I have been playing Fun Trivia on lined - and doing so well I have reach the stage where I can start writing quizes myself - and good on you taking on the U3A - it's a good place to meet people. I am hoping to get back to church - I know there is a new minister due - time does fly - I need to check back at the church -
Thanks for such a thoughtful post Mohill
Dec
24 Apr 2017 01:43 PM
24 Apr 2017 01:43 PM
Monday - after lunch
I rang my case worker today - I am waiting for her to ring back
On Friday I had a very nice person take me shopping - but she was a bit too helpful and I don't need to be treated like an elderly lady - I am pretty strong really - and I don't know what she knows about me as she was brought in from another area to help out
I don't feel like complaining - but I don't think it is complaining to report something that was not the best for me
I have had two surgeries on my left shoulder - and if I have to have anything done again it means a shoulder replacement - so really having this freaks me out so I want to get through the rest of my life without having it
This lady decided I needed her help to get into her car and grabbed my left arm to assist me - I froze and then asked her to let go - I could get into the car myself - and when I was seated I showed her the scar on my shoulder - done way before arthroscopic shoulder surgery - and asked her not to help me unless I asked
But when I was getting into her car after shopping she did the same thing - and this freaked me out - and I have been thinking all weekend - I think I should mention this - and telling my case-worker that I had nothing against this person at all - she was friendly and helped me in the supermarket when it came to getting heavy stuff or stuff that was high or low on the shelves
I think it's important - before the regular people come they are given relevant information about my "case" - and know I get around okay - and in fact - so many people still think I can't walk to the supermarket from the car park - but I can - no matter how hard I tell them that I can do this and do that - but can't manage the trolley or the heavy stuff - or the high or low stuff
Does this sound as if I am whinging? - it feels like it - but actually - just to have someone touch me without warning is something I don't like
Enough said - I think I should tell my case worker - and that I don't need the worker to get into trouble - just not to grab my shoulder - I can do that -
Yeah - that's enough - maybe I needed to rant
Dec
24 Apr 2017 01:57 PM
24 Apr 2017 01:57 PM
hello @Owlunar
You have every right to feel annoyed.
These carers are assigned to you by case managers
your case manager should have discussed with you your needs
those needs are not being met as well as your independence respected
I would ring the organisation, ask to speak to your case manager and discuss your concerns which you already know can be done in an assertive manner without your having to worry about the feelings of the other person.
hope that helps xx
24 Apr 2017 01:59 PM
24 Apr 2017 01:59 PM
Yes @Owlunar Sometimes just having a rant here helps sort my thoughts better too.

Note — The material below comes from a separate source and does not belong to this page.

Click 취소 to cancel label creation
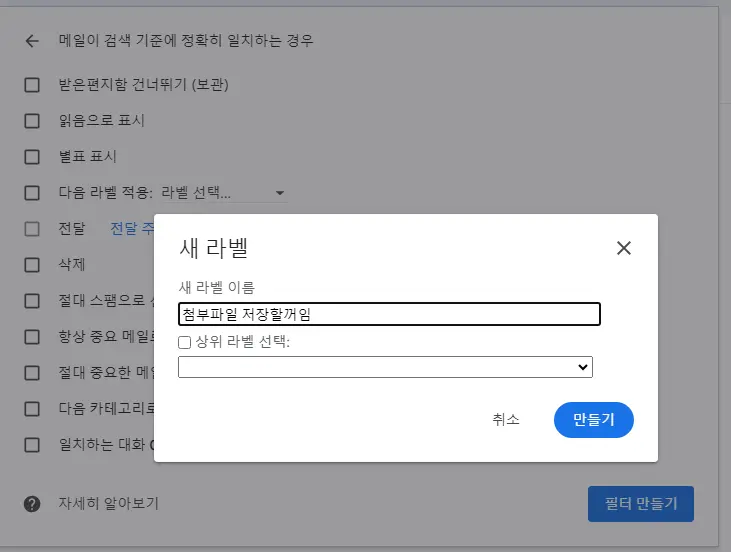This screenshot has height=552, width=731. click(x=506, y=420)
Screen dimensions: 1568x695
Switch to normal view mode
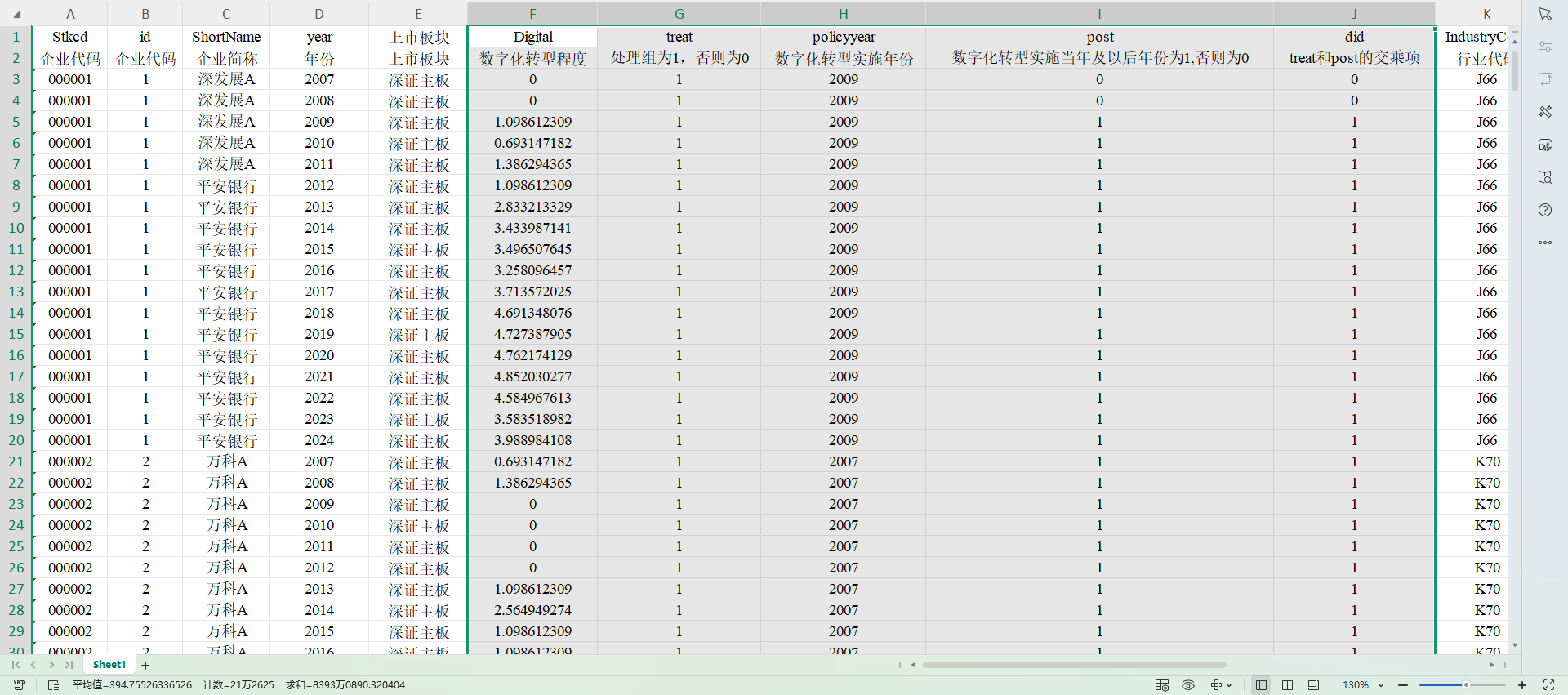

I'm glad you are doing ok for the most part. I can understand you wanting to keep your independence for those things you can and also wanting to keep yourself safe from harm.
I hope the day is ok for you. Drizzling with spits of rain here but quite warm still. I'm hoping to get out and see some Autumn colours this week. If not my boys often take me hunting for autumn leaves on mothers days which isn't too far around the corner.